SET EXERCISE 1:
In the essay on worshiping across church traditions, what does Ron do at the altar rail to show he won't receive Communion?
__________________________________________________
Scene 1: The setting is the Baptist church I used to attend. I walk in just before the service starts, prepared to notice all the glaring deficiencies that caused me to leave the Baptist tradition a couple of years earlier. Now I am an Anglican, and, like many in my newfound tribe, my besetting vice is believing that I have a corner on the rich treasures of Christian history. I expect to wince when I open the bulletin and see that there will be no Communion today. I expect to groan at the plain language and the absence of formal prayers.

Then, sitting with some of my dearest friends who still belong to the church, I experience something else entirely. To my surprise, I’m keenly aware of solidarity with these hand-raising believers. I know all their flaws with the sort of intimacy achieved only by long familiarity, but, through it all, I’m reminded that we share the same baptism. And nothing—not even a midlife change in church affiliation—can cancel that watery bond that is stronger than the bulkiest anchor chain.

Scene 2: The setting is an Anglican church, where I now worship. Sitting beside me is my Catholic friend Ron. We kneel at the same time and pray in unison. We recite the same creed aloud—“I believe in God, the Father Almighty . . . and in Jesus Christ, his only Son, our Lord”—and we make the same prayer of confession.

When it comes time for Communion, I walk forward to the priest and cup my hands to receive the bread. Ron steps to the altar rail beside me. He crosses his arms over his chest to indicate that he won’t receive the bread and the wine, in obedience to his church’s teachings which preclude Catholics from taking Communion with other traditions until theological unity is achieved.

My priest prays a blessing over Ron as I tip the chalice to my lips. Together we walk back to the pew and kneel to pray. Ron is at my elbow, bowing next to me. I think I hear him repeating the words I’m whispering: “Father, I ask for those who believe, that we all may be one.”
__________________________________________________
SET EXERCISE 2:
Reproduce the rows below word for word, from the first row through the row containing "tap(750, 70)", both ends included.

Data pulled from a collection:
__________________________________________________
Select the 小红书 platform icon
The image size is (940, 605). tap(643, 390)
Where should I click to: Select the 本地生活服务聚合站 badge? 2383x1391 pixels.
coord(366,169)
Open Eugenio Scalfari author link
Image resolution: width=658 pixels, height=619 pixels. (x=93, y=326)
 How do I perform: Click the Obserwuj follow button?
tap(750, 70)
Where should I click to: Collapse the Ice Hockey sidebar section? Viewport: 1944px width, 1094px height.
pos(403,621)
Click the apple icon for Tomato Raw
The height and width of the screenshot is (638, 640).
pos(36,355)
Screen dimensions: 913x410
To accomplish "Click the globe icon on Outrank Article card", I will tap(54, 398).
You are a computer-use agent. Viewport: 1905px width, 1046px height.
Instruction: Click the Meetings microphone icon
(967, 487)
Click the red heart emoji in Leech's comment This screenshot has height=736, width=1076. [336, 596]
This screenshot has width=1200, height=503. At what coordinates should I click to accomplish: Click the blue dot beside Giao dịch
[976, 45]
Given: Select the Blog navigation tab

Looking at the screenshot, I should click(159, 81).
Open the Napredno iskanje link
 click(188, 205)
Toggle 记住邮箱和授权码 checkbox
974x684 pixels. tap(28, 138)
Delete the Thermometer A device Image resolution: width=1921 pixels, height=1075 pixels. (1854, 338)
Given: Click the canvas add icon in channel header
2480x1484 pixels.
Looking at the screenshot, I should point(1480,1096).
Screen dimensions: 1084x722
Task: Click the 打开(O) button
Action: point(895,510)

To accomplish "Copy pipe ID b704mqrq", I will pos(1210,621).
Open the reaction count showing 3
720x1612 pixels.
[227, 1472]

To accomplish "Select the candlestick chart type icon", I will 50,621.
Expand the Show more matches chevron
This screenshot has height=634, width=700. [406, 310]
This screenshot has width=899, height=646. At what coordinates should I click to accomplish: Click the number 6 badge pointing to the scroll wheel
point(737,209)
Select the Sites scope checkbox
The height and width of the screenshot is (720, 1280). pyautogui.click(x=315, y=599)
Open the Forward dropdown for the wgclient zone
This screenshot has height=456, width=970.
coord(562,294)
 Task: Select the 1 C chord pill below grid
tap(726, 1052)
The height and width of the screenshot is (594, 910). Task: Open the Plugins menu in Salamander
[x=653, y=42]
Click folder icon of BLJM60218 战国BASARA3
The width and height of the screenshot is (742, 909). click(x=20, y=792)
__________________________________________________
WRITTEN SOLUTION 1:
He crosses his arms over his chest.

WRITTEN SOLUTION 2:
Select the 小红书 platform icon
The image size is (940, 605). tap(643, 390)
Where should I click to: Select the 本地生活服务聚合站 badge? 2383x1391 pixels.
coord(366,169)
Open Eugenio Scalfari author link
Image resolution: width=658 pixels, height=619 pixels. (x=93, y=326)
 How do I perform: Click the Obserwuj follow button?
tap(750, 70)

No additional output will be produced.